* **SUPPLIED TEXT**
[Start of Attachment]

While the UN devotes its human rights operations to the demonization of the democratic state of Israel above all others and condemns the United States more often than the vast majority of non-democracies around the world, the voices of real victims around the world must be heard.
An Egyptian woman who worked for the United Nations as a freelance consultant was fatally shot in the head while driving through an upscale Cairo neighborhood on Sunday, security officials said.
It was not immediately clear whether the woman, identified as 41 year-old Nermeen Gomaa Khalil, was targeted or killed in a random crime. Police said she was shot by unidentified gunmen passing in another car, but no one has been arrested.
It was one of the more serious attacks in a crime spree over the past year after the ouster of Hosni Mubarak and the withdrawal of police from the streets, which led to a deterioration in security.
Khalil was shot in broad daylight while driving her SUV on one of Cairo's busiest streets in the neighborhood of Mohandiseen, according to a security official who spoke on condition of anonymity because he was not authorized to speak to reporters. Khawla Mattar, director of the UN Information Center in Egypt, said Khalil was a consultant with a women's fund at the United Nations in Cairo and also worked at a medical lab.

[End of Attachment]

* **DATA**

[Start of Attachment]

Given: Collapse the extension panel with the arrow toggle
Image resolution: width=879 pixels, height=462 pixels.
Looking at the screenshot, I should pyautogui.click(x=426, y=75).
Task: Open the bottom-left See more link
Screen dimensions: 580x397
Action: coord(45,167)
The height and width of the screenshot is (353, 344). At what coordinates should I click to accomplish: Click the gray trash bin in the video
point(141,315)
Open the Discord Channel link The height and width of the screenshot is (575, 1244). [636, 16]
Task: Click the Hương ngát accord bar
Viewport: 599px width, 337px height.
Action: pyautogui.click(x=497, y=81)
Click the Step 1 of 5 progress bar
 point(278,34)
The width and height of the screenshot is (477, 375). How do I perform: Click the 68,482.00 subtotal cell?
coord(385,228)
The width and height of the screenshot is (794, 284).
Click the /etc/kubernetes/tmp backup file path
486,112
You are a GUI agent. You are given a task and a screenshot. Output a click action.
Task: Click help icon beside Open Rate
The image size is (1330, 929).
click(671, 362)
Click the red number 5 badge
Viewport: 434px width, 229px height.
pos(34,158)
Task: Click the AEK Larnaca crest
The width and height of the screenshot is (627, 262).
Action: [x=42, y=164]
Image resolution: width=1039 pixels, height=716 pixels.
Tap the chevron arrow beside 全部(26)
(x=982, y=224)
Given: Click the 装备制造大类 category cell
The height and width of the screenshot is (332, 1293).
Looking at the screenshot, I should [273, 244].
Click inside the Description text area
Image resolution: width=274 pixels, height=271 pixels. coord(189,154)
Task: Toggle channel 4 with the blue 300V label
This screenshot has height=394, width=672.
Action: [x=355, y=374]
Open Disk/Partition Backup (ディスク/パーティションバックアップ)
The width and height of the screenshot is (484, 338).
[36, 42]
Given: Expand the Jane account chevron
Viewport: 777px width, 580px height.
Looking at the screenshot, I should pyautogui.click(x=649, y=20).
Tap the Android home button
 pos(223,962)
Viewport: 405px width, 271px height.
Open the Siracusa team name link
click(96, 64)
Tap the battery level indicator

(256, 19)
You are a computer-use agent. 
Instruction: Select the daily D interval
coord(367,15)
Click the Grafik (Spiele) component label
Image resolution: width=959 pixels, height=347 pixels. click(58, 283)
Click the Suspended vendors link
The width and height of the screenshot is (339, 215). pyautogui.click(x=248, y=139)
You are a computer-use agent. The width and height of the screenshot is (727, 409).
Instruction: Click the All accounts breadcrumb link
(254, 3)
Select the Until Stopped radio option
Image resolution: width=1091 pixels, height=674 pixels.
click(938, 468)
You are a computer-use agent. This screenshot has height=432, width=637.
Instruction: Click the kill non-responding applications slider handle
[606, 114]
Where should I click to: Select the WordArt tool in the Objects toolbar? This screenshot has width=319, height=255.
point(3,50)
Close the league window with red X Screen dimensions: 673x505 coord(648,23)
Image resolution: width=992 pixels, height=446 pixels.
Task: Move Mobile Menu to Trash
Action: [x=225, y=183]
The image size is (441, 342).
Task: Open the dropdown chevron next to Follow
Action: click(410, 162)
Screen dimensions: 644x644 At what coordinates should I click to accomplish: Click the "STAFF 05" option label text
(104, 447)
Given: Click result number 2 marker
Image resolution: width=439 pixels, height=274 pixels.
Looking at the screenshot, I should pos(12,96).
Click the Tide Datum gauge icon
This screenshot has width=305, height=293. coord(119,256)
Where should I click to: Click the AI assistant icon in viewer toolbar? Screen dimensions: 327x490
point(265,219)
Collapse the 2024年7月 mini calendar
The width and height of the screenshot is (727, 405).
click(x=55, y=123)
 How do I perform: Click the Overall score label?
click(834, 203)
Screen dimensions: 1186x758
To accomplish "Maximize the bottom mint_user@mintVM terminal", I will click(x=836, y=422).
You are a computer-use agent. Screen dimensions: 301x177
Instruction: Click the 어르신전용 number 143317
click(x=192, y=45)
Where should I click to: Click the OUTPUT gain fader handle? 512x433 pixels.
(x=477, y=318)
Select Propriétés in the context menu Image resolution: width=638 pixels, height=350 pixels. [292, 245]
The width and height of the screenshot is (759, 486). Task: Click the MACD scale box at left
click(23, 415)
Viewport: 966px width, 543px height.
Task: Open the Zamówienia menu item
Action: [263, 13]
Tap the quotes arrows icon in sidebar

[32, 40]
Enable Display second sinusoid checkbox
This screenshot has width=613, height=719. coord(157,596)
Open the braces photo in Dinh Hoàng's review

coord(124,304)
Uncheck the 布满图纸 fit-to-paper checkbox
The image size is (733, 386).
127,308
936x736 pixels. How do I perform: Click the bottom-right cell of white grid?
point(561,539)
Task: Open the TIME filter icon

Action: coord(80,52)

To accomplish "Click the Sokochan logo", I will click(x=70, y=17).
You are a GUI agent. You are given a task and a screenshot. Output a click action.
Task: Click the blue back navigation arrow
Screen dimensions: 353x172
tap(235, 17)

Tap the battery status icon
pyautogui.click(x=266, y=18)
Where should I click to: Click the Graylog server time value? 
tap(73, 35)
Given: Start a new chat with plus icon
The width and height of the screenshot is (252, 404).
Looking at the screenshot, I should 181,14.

[End of Attachment]

* **PROBLEMS TO WORK ON**
1) In the text about the Cairo shooting above, rewrite the paragraph beginning "Khalil was shot in broad daylight" as a short bulleted list that keeps its main facts.
2) Translate this sentence from the Cairo shooting text into Spanish: "Police said she was shot by unidentified gunmen passing in another car, but no one has been arrested."

* **RESULTS FOR EACH TASK**
1)
- Khalil was shot in broad daylight while driving her SUV.
- It happened on one of Cairo's busiest streets, in the Mohandiseen neighborhood.
- This account came from a security official who spoke anonymously because he was not authorized to talk to reporters.
- Khawla Mattar, director of the UN Information Center in Egypt, said Khalil was a consultant with a women's fund at the United Nations in Cairo.
- Mattar said Khalil also worked at a medical lab.

2) La policía dijo que fue baleada por hombres armados no identificados que pasaban en otro automóvil, pero nadie ha sido arrestado.